RIO DE JANEIRO, RJ (FOLHAPRESS)
Sozinho no palco, um menino negro chuta uma bola de luz. Logo depois, esse mesmo menino, já adulto, canta “Luz”. Assim, com a luminosidade como guia, tem início “Djavan – O Musical: Vidas pra Contar”, que conta a trajetória de vida daquele garoto, que se consagraria como criador de uma obra marcada por uma musicalidade e poéticas únicas.
“A luz se mostra a partir dali algo fundamental no espetáculo”, afirma João Fonseca, diretor do musical que, depois de temporada no Rio, estreia neste sábado, dia 9, no Teatro Sabesp Frei Caneca.
“Nosso número de abertura termina com o protagonista dizendo ‘Viver da própria luz’ [último verso de ‘Luz’]. E é disso que se trata sua trajetória: viver da própria criação, da sua beleza, de uma luz que nunca ninguém tinha visto”.
Com roteiro de Patricia Andrade e Rodrigo França, o musical traça um panorama da trajetória de Djavan: da infância em Maceió ao Grammy Latino pelo conjunto da obra; das portas fechadas nas rádios e gravadoras pela “estranheza” de suas composições à gravação de “Samurai” com participação de Stevie Wonder; do reconhecimento de suas raízes musicais em Angola aos lutos da vida pessoal. Canções de diferentes fases, entre clássicos inevitáveis e surpresas, ajudam a contar a história.
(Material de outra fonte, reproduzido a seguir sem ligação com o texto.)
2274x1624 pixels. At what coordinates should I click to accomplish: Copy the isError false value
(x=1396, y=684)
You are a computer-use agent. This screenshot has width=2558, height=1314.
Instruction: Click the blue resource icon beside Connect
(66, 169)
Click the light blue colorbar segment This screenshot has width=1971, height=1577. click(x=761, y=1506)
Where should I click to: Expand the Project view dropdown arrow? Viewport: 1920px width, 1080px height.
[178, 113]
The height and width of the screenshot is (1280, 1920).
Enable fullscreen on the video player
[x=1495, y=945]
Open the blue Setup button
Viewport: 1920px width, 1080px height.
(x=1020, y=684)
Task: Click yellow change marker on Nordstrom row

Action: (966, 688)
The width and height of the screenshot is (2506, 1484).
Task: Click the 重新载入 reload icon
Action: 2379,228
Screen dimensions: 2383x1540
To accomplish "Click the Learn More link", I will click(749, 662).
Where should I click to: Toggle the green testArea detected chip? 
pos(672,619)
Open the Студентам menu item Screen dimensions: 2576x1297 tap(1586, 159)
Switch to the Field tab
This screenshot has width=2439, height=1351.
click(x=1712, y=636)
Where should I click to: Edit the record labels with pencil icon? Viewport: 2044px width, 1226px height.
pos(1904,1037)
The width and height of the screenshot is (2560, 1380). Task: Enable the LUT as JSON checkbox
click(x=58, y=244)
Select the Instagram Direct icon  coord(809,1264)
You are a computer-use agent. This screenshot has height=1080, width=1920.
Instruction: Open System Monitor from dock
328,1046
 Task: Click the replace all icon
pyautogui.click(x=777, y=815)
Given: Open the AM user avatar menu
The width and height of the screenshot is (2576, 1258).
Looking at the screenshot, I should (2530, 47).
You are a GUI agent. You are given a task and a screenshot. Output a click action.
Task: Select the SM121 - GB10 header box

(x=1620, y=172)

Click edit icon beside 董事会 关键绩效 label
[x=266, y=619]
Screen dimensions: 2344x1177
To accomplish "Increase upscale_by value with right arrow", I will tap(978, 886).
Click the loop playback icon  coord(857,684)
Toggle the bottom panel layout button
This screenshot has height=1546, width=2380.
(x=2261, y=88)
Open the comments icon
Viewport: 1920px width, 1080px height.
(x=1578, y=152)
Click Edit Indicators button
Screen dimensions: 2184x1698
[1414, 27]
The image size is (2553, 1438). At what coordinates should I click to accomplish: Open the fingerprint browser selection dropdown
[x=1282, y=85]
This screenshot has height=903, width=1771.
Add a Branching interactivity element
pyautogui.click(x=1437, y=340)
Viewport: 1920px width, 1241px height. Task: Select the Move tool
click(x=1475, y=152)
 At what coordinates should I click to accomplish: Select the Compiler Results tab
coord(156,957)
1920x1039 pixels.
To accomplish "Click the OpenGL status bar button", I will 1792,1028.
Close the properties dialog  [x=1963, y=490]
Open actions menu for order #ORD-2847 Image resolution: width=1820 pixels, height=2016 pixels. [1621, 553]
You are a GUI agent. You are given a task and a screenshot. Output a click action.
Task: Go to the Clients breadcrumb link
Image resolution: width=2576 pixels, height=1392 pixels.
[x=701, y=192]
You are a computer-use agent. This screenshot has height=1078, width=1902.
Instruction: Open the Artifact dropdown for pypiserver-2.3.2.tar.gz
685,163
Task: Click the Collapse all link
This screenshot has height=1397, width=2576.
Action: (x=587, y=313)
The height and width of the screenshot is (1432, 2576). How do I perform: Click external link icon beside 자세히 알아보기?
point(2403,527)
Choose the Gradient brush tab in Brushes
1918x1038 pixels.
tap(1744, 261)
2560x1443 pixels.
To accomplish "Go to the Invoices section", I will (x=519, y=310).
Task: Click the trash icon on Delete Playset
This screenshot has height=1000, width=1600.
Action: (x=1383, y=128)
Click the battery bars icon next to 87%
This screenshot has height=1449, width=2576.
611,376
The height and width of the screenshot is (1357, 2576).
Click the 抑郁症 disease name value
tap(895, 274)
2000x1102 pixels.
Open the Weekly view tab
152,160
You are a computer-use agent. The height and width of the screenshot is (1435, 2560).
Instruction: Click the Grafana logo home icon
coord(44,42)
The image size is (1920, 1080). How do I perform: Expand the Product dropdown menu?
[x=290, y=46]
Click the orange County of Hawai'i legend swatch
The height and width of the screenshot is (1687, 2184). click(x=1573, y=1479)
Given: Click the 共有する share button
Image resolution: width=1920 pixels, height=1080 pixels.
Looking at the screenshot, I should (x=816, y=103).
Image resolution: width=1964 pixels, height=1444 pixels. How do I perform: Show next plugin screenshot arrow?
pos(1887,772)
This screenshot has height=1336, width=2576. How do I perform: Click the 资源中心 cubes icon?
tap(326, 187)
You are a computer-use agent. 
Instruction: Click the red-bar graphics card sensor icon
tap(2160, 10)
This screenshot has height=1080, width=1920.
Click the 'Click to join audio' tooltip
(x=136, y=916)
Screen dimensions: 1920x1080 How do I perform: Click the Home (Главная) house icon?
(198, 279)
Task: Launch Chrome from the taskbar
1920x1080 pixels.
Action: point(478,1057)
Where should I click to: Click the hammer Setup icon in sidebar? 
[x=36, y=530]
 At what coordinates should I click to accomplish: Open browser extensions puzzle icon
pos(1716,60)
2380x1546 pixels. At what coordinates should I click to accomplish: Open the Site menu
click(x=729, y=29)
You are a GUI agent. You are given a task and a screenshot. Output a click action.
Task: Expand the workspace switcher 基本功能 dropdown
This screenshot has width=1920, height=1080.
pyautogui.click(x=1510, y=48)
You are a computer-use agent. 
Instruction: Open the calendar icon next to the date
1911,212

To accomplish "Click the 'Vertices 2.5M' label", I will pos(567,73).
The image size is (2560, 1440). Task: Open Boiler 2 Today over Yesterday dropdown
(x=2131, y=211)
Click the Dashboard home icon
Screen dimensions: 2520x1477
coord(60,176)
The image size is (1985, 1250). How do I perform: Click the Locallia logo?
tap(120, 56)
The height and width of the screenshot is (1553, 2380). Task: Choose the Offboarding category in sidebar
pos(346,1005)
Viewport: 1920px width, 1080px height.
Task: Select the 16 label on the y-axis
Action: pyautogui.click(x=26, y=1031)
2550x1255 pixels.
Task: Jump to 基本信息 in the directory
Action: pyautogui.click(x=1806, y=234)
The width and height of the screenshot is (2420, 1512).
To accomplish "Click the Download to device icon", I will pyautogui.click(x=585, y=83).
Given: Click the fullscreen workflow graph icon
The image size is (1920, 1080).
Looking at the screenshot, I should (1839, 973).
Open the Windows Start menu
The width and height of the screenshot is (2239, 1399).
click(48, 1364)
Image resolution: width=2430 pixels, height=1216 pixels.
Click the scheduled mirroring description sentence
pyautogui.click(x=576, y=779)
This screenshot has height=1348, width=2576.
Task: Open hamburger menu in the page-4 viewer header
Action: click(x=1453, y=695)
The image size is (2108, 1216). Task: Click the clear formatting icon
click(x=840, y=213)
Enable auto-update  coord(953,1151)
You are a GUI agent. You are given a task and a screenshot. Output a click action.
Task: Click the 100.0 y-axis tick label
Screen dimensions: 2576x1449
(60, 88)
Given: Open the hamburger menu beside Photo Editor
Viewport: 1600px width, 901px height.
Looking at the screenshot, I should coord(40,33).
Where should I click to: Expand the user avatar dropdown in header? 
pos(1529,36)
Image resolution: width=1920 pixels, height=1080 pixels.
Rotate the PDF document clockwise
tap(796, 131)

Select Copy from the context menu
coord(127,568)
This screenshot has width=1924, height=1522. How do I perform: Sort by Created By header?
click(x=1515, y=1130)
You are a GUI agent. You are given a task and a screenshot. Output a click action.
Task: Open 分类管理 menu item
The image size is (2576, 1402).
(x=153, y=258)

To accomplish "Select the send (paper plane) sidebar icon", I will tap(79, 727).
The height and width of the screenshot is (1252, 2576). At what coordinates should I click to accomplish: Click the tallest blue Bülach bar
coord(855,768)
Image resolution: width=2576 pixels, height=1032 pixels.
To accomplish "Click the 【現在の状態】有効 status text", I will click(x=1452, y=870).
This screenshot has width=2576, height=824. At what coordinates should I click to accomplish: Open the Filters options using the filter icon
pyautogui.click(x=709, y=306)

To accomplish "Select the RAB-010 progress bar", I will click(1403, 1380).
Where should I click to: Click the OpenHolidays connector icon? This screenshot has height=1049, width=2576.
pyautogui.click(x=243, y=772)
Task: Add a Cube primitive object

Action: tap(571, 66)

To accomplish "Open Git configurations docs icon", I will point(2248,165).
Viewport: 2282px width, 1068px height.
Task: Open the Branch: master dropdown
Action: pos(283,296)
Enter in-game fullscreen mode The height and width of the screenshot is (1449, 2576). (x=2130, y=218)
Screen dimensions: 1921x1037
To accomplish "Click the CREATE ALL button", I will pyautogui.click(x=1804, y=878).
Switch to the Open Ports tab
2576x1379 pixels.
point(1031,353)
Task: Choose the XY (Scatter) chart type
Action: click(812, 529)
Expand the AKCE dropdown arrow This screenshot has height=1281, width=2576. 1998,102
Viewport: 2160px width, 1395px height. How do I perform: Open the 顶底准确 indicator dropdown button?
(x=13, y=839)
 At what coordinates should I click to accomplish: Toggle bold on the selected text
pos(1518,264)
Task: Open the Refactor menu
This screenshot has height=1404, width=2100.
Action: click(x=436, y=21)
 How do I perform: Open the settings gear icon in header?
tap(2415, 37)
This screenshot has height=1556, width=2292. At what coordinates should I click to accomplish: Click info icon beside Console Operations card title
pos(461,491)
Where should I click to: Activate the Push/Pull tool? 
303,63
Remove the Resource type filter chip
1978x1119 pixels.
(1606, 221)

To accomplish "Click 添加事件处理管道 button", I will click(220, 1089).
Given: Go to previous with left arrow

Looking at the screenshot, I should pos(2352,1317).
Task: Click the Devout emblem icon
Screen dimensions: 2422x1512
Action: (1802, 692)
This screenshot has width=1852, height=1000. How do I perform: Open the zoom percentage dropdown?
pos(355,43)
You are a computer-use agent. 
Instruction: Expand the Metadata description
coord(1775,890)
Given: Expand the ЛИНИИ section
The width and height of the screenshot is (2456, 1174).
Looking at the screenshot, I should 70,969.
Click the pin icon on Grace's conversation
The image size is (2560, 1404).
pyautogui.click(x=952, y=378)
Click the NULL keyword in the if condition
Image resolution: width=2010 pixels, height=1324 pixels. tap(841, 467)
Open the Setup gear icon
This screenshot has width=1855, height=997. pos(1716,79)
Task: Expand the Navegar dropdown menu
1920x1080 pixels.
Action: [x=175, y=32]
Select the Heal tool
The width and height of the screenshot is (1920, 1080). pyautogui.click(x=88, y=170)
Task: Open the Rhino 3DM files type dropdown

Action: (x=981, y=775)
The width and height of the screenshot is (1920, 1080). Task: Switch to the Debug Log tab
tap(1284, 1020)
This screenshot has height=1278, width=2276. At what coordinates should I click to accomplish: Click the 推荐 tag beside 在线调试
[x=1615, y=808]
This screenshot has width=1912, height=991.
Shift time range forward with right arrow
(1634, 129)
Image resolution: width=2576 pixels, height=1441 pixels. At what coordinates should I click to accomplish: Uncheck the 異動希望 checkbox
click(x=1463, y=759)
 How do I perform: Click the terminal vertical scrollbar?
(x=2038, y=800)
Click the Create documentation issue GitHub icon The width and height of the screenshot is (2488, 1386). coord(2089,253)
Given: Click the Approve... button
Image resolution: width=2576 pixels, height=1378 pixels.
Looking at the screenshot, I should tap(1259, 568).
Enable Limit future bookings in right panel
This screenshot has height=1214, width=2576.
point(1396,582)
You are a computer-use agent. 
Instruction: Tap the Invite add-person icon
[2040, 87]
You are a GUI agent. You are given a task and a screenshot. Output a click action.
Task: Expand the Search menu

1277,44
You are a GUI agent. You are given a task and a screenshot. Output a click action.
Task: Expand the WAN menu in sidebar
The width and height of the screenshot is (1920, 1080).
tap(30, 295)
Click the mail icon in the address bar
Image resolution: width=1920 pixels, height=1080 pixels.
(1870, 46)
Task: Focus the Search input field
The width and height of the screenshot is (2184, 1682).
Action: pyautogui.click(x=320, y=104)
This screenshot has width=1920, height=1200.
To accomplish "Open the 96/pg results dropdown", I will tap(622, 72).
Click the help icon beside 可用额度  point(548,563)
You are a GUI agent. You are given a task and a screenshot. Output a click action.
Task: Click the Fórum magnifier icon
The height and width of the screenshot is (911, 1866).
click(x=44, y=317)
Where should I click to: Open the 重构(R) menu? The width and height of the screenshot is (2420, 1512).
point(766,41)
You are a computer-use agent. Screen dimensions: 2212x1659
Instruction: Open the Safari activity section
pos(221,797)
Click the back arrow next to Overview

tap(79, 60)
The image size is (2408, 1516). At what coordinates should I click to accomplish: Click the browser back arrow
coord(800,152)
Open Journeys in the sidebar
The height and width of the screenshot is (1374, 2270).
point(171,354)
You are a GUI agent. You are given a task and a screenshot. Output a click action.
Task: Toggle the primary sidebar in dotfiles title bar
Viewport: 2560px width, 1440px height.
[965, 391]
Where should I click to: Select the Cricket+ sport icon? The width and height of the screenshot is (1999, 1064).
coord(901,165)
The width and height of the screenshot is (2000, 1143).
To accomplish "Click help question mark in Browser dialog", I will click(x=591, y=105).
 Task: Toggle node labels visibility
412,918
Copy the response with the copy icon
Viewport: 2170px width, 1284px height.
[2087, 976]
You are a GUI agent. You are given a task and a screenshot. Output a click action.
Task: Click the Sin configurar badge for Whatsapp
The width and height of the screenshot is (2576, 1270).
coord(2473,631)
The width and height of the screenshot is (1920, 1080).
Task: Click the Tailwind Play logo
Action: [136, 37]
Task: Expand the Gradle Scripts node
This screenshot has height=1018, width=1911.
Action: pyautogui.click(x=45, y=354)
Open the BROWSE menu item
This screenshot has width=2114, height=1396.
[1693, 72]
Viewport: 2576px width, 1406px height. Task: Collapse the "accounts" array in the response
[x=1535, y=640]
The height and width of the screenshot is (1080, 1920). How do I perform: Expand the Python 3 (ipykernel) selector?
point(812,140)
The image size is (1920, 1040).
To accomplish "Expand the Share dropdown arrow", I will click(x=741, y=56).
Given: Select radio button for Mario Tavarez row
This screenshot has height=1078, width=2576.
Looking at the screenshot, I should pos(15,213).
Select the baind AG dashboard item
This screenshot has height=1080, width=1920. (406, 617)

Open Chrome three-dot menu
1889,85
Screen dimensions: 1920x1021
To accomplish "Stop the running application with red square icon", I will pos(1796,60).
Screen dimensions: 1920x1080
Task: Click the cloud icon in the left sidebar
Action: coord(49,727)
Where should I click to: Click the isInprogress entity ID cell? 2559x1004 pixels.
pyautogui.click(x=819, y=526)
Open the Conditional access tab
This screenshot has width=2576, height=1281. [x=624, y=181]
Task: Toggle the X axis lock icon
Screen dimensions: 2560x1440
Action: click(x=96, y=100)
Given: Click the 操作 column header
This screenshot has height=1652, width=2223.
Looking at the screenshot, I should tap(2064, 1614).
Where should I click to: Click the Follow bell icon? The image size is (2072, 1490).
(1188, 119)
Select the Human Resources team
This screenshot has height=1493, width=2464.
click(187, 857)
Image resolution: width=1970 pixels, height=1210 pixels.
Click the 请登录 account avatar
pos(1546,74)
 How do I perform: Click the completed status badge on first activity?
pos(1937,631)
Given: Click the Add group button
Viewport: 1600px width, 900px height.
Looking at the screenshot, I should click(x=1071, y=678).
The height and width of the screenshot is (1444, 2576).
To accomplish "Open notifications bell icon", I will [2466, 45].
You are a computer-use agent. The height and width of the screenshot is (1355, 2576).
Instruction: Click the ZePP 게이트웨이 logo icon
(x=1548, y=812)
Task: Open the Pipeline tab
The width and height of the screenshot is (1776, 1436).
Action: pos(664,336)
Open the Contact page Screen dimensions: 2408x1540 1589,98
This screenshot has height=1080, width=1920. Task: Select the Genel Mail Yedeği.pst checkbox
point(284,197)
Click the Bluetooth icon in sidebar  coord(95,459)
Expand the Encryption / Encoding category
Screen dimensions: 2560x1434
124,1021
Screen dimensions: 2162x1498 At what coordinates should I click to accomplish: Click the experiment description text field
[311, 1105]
Pairando como sombra -ou como luz- há uma história de negritude. Ela está presente em seu viés espiritual, assim como na ancestralidade que se revela em música. A negritude aparece também em sua negação, o racismo. Há uma cena que retrata uma abordagem policial no qual Djavan foi humilhado -algo que se repete diariamente, com outros personagens que carregam em comum a cor da pele.
“Para além da história de Djavan, o musical é sobre você ultrapassar barreiras num país racista, e que era muito pior antes, nesse período retratado ali”, avalia Gustavo Nunes, idealizador do espetáculo.
“A certa altura, é dito a Djavan que aquilo, a música, o sucesso, não era para ele. Imagino quantas pessoas têm um impulso criativo e são obrigadas a deixá-lo. Mas em ‘Vidas pra contar’ temos alguém que conseguiu ultrapassar essa dificuldade e foi além”.
No palco, Djavan é vivido por Raphael Elias. A performance do ator de 30 anos -que além de cantar, toca violão em cena- impressiona pela forma como consegue remeter ao jeito de corpo e de voz do personagem sem cair na caricatura. Sua preparação incluiu a observação detalhada de horas de shows, clipes e entrevistas. “Meu timbre tem semelhanças, apesar de minha voz cantada ser um pouco mais grave. Mas sempre tive facilidade para imitar vozes, desde pequeno”.
A construção corporal exigiu atenção especial, sobretudo ao gestual de Djavan com as mãos -as palmas pra frente, na altura do quadril– e a cabeça quando canta. “A partir de fotos e prints de vídeos, fiz um álbum de poses e gestos do Djavan”, conta Raphael. “Montei, por exemplo, um repertório de abraços: como ele abraça Gal, Chico, Caetano…”.
Presente em cena quase o tempo todo ao longo das quase três horas de espetáculo, Raphael conta que um dos maiores desafios é lidar com as mudanças rápidas de clima de uma cena para outra.
“Há cenas emocionalmente densas, como a da morte da mãe de Djavan. Me emociono muito ali, mas não posso chorar porque não saio do palco, e a cena seguinte já tem outra atmosfera. Se eu choro, meu nariz escorre, fico fungando no microfone… Então tive que aprender a controlar. Às vezes choro e tento me virar, por exemplo, aproveitando a batida da bateria. Fungar no ritmo, digamos assim”, brinca.
O cenário -uma grande parede com várias portas que se abrem e fecham, permitindo que ora se configurem como um casarão que recebe uma festa, ora como estúdio de gravação, entre outras possibilidades- dá dinâmica à encenação.
“Temos também uma evocação do Nordeste, com banquinhos inspirados nas bandeirinhas de Volpi, figurinos trabalhados em chita e renda”, explica o diretor. “Queríamos um ambiente que trouxesse a ancestralidade, mas também algo vibrante e contemporâneo”.